Entries on target coordinates:
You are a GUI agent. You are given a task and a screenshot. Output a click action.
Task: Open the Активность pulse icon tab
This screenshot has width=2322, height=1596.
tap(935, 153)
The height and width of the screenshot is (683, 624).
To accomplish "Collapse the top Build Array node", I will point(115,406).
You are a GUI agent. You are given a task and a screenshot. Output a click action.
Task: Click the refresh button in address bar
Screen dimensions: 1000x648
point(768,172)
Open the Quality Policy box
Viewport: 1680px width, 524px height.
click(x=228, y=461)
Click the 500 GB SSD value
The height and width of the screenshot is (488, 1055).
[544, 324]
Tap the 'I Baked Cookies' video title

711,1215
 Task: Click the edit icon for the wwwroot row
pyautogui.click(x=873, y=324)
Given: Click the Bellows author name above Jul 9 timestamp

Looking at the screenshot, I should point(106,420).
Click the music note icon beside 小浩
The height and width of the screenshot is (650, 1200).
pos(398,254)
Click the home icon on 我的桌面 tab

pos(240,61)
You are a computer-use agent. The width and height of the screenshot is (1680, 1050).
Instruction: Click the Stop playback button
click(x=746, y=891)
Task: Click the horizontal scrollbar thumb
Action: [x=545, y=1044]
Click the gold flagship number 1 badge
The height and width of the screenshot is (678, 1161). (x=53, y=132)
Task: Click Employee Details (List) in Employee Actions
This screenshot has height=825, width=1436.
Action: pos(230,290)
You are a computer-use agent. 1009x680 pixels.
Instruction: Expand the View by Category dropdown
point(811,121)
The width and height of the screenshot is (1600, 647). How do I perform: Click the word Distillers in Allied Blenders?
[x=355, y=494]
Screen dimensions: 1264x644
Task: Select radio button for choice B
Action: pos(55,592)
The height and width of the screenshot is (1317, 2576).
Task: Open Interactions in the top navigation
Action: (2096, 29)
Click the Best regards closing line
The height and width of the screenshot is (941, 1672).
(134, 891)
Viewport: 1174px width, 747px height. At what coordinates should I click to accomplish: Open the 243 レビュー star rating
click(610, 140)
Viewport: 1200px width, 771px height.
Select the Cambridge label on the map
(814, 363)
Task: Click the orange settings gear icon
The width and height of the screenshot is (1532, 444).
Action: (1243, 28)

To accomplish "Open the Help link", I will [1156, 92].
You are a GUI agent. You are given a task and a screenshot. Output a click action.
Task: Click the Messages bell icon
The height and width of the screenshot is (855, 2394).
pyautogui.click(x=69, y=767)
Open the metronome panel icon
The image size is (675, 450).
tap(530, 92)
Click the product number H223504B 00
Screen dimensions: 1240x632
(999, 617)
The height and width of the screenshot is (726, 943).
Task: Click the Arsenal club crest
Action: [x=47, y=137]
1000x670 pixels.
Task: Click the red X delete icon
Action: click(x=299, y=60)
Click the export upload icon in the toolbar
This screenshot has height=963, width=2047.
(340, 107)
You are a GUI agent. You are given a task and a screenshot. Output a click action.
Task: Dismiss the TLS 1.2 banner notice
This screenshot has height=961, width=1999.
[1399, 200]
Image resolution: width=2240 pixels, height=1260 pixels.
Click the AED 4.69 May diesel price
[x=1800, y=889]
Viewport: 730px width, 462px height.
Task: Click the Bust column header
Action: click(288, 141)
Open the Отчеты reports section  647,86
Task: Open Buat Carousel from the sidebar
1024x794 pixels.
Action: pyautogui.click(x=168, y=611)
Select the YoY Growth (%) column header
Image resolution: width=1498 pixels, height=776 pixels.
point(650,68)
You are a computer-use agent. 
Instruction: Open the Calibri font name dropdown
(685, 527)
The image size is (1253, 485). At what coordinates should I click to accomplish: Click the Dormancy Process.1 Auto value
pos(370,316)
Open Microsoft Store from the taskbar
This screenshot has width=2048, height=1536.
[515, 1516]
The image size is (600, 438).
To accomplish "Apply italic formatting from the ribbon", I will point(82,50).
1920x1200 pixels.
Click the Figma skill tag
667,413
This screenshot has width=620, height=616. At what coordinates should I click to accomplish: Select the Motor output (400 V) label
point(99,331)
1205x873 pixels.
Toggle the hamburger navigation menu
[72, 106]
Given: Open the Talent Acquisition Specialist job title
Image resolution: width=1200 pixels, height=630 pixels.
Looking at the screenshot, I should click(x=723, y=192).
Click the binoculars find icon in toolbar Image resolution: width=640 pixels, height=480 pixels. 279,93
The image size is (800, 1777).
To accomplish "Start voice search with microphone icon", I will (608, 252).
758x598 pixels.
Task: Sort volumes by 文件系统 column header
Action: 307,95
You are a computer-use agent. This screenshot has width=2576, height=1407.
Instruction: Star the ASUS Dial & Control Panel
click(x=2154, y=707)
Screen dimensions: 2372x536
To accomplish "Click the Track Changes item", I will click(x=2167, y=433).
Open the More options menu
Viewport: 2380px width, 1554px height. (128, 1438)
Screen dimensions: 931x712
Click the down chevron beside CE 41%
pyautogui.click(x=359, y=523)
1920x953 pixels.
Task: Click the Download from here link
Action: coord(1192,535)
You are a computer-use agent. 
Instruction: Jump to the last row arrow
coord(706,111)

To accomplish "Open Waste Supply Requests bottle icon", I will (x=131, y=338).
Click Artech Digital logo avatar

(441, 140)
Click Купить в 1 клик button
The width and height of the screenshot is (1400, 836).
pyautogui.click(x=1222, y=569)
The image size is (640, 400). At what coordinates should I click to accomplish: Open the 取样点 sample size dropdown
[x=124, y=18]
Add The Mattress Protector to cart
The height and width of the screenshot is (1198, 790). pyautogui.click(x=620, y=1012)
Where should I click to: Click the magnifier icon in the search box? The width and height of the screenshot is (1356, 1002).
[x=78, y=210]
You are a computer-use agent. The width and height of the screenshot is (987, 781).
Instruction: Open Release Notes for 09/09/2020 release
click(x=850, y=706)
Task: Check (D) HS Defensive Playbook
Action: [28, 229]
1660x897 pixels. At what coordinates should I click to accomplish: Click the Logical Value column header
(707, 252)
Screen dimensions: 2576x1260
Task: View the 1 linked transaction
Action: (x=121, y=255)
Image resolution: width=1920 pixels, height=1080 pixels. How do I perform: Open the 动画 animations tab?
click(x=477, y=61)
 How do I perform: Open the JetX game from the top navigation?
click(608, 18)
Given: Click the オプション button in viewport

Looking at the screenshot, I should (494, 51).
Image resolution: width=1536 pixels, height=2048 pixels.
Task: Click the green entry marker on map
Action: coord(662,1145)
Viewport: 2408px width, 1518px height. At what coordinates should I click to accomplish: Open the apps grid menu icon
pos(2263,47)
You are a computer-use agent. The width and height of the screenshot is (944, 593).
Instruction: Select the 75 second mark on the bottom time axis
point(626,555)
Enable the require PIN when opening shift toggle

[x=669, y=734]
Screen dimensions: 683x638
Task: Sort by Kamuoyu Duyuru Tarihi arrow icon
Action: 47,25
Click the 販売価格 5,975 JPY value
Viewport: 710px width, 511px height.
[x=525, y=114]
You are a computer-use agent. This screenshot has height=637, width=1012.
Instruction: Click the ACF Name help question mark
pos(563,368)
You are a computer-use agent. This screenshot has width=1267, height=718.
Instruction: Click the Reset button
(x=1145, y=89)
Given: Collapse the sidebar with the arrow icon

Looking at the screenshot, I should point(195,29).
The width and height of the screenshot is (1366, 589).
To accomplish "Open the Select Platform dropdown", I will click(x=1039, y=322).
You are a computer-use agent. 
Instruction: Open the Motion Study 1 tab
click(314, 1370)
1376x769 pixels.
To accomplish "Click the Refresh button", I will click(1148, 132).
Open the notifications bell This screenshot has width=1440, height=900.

* OBJECTIVE: Output the stretch from the line containing "Given: Click the Bellows" through the line containing "pos(240,61)" as a JSON list of strings, one string per line, with blank lines omitted.

* EXERCISE RESPONSE:
[
  "Given: Click the Bellows author name above Jul 9 timestamp",
  "Looking at the screenshot, I should point(106,420).",
  "Click the music note icon beside 小浩",
  "The height and width of the screenshot is (650, 1200).",
  "pos(398,254)",
  "Click the home icon on 我的桌面 tab",
  "pos(240,61)"
]